Tony Linkin: Pete wasn’t sacked. Carl had a choice of either stopping there and then, or going out and promoting the second album and then stopping. So Carl toured as The Libertines without Pete.
Pete Doherty (Libertines singer/ guitarist): [post on babyshambles.com, 12 August 2004[1]] Dear Carl...WE are The Libertines and you are abusing the strength of your position within the realm of “intimacy and mechanization”. Do not fool yourself into fooling yourself. You are not The Libertines now. Peter x
James Endeacott: I think the band should have stopped and waited for him. But I respect Carl for carrying on. He had to do what he had to do.
Tony Linkin: We knew it was over. The last Libertines gig was supporting PJ Harvey in Paris [17 December 2004]. It wasn’t the finale they deserved.
Kirsty Ridout: For a lot of us it had died a long time before. The Paris gig wasn’t a fitting end. I remember Carl afterwards, sitting outside the Sacre Coeur watching the sun come up. Then everybody just went quietly back to their hotel. That was the end.

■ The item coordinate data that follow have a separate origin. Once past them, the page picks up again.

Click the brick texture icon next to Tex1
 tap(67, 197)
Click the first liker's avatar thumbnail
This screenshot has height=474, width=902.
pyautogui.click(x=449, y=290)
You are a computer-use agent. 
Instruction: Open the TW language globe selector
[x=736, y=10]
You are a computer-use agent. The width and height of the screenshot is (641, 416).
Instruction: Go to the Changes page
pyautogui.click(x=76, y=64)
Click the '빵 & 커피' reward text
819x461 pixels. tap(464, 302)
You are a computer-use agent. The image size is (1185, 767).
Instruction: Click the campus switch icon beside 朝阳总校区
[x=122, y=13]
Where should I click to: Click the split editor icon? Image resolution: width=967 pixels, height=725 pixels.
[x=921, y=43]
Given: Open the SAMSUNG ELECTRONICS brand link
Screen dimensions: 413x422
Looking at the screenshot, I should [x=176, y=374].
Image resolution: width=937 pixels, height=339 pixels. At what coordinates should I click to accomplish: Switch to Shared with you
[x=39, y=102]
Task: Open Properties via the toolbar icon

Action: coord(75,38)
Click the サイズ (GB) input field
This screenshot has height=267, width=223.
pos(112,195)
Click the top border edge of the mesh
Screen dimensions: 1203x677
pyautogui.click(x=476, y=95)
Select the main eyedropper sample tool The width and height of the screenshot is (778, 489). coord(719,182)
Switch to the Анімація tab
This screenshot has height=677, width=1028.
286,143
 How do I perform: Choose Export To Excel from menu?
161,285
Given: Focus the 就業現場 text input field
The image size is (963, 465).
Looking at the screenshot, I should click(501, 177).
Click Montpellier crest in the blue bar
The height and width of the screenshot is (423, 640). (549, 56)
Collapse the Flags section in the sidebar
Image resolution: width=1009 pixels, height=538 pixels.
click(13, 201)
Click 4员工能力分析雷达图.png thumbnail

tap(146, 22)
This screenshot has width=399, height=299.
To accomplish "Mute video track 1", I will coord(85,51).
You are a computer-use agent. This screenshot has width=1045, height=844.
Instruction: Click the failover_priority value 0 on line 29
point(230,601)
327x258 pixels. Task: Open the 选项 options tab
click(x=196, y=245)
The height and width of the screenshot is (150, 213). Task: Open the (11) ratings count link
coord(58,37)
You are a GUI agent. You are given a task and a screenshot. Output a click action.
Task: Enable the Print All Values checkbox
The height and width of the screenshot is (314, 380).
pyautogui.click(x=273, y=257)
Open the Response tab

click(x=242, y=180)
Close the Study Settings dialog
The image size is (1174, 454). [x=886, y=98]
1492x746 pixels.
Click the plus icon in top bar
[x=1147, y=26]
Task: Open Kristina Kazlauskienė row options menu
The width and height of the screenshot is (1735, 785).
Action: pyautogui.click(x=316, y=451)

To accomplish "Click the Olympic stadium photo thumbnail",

Barat declared The Libertines over in December 2004, two months after Rough Trade released the band’s final single, What Became of the Likely Lads?. Its lyrics were a fitting epitaph: “What became of the dreams we had?/Oh, what became of forever?/We’ll never know...”
Russell Warby: They were like Robin Hood and his merry men—modern-day folk heroes. In 2003 they played Sheffield. Alex Turner saw the show with his friends and decided to form the Artic Monkeys.
Alex Turner (Artic Monkeys frontman): We’d seen The Libertines at The Leadmill. Then we saw Pete and Carl at The Strokes at Alexandra Palace [in December 2003]. We were like, “Can we take a picture?” I’ve still got [the photo] in my bedroom.
Banny Poostchi: The Libertines were a lost cause, the three-legged dog running the race. If you’re a teenager and you’re fragile, you idolize lost causes. That’s why they affected so many people. It would be amazing if one day Peter and Carl wrote together again. They’re fantastic together. But they should only do it if they want to, not to live out a past regret.
Peter Doherty: I can say this forever I suppose and people might laugh at it, but I don’t think I ever really left The Libertines. Nor can I ever leave The Libertines.
Carl Barat: I’ll always be a Libertine. I’ve got it [tattooed] on my arm, so I haven’t got much choice.